The beginning of each year provides plenty of reminders of just how many regulations Yale has: from the “Undergraduate Tenant Manual” that awaited me in my common room upon arrival to the friendly note in my registration packet reminding me that I won’t be able to graduate in May without taking another science class this year. I appreciate that the tutorials and instructional meetings come front-loaded into each year; it makes it easier to make a floor plan or a course schedule according to the rules, rather than crashing into these rules as I go along. Once the year settles into a more regular routine it’s easy to forget the plan was made to satisfy particular rules at all.

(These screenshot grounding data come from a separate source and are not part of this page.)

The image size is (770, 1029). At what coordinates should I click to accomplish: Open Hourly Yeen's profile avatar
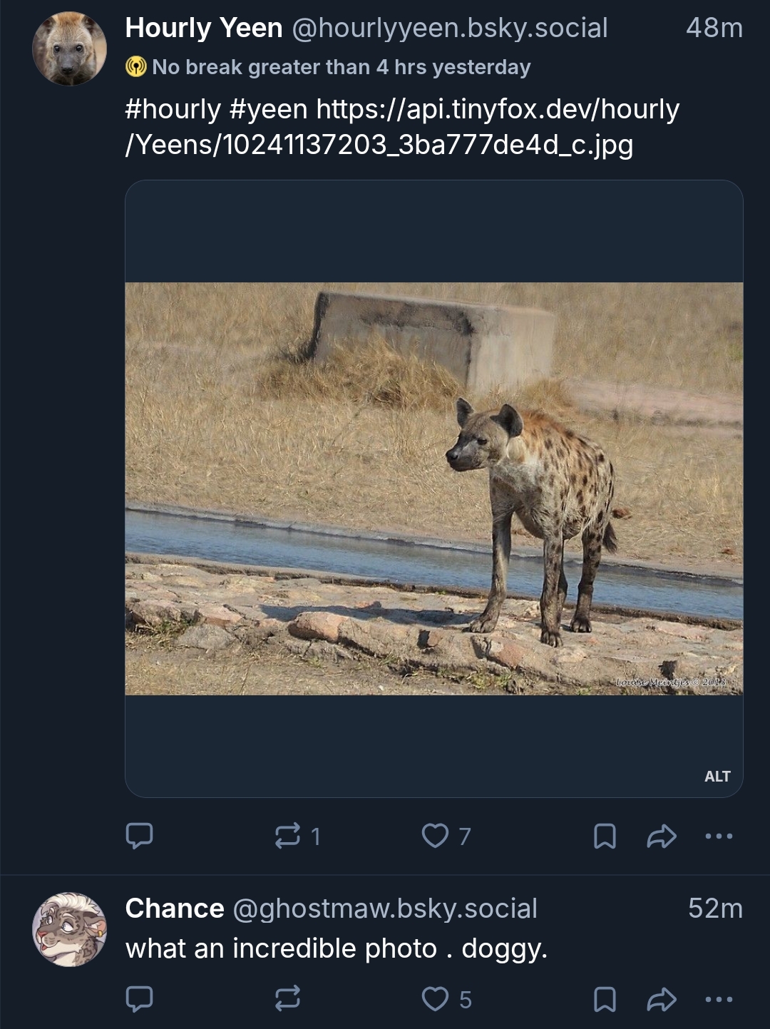[69, 48]
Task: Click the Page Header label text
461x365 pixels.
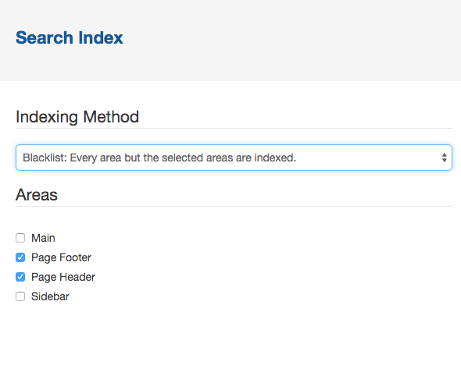Action: click(63, 277)
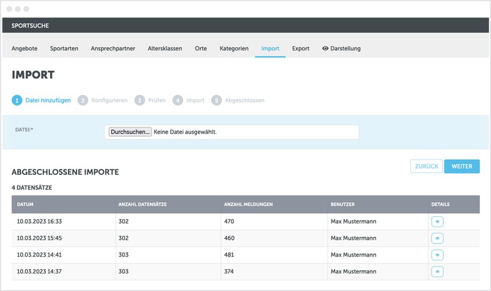Open details eye icon for 14:37 import
This screenshot has height=291, width=491.
click(x=437, y=272)
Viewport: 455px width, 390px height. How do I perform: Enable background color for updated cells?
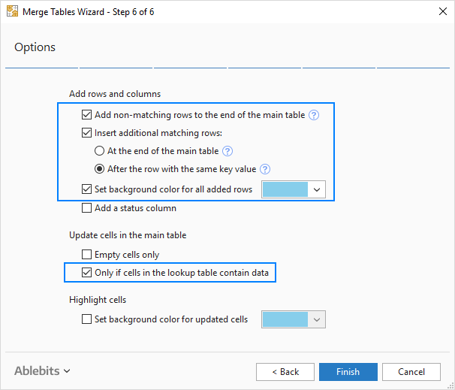point(87,319)
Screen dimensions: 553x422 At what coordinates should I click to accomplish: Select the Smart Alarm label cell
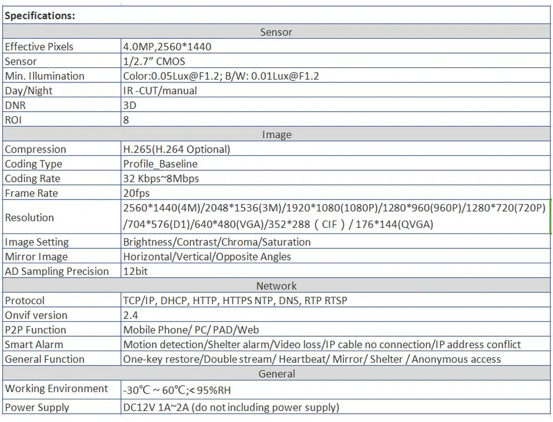click(x=62, y=344)
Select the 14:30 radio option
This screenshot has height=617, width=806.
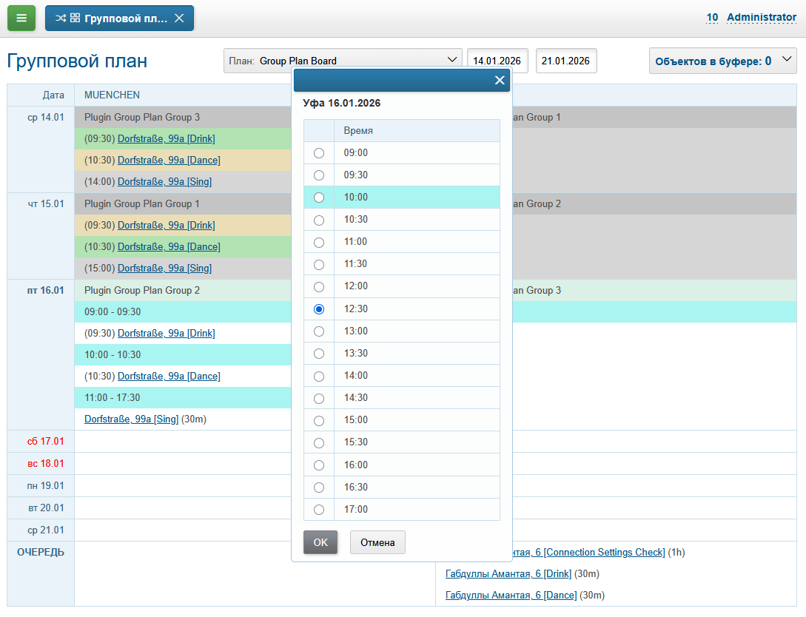tap(319, 398)
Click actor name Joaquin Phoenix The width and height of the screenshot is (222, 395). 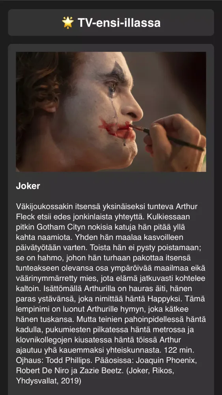pos(165,361)
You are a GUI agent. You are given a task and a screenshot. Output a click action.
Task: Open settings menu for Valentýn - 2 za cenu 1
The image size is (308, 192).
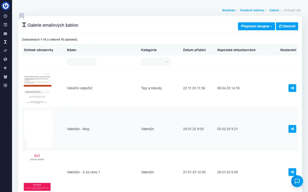click(x=292, y=172)
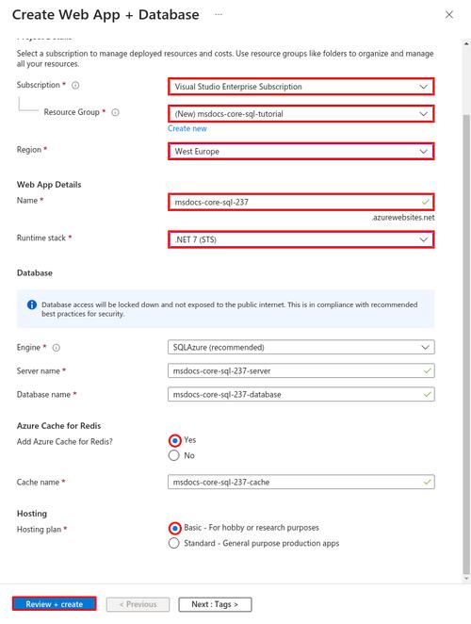471x624 pixels.
Task: Click the blue info icon in the database notice
Action: (x=32, y=304)
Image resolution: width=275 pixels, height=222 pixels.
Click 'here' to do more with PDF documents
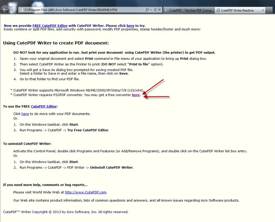(25, 114)
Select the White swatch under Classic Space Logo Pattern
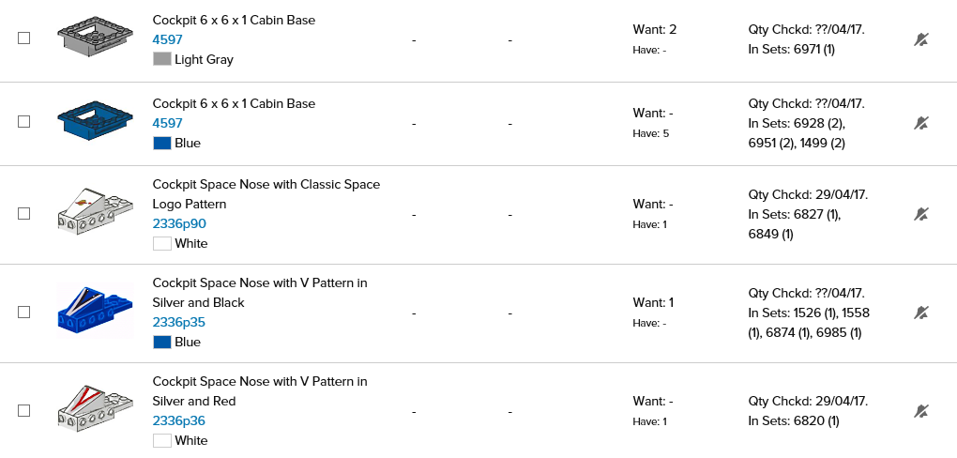This screenshot has width=957, height=458. tap(161, 243)
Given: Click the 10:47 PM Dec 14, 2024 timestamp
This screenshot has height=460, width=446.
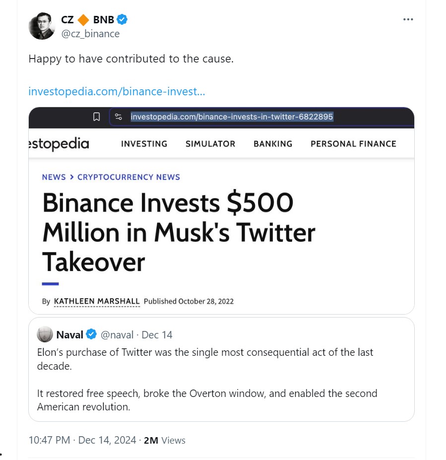Looking at the screenshot, I should click(82, 440).
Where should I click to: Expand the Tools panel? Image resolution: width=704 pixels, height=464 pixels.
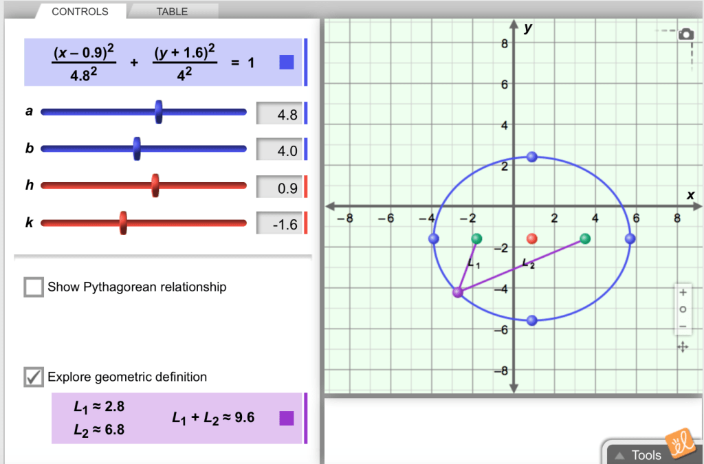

On the other hand, the subtlety with which Yale’s regulations fade into the woodwork means that things that occur as unintended consequences of those policies look identical to everything else in the course of undergraduate events. Yale doesn’t run studies assessing the consequences of its policies, making it impossible to know for sure which is which actions correspond. Only at the beginning of the year, when we’re reminded of the rules, is it possible to speculate whether something we take for granted might in fact work out differently, even better, if a policy were to be changed or reversed — with results that come closer to the spirit of the rules, where at the moment they’re undermined by the devil of their details.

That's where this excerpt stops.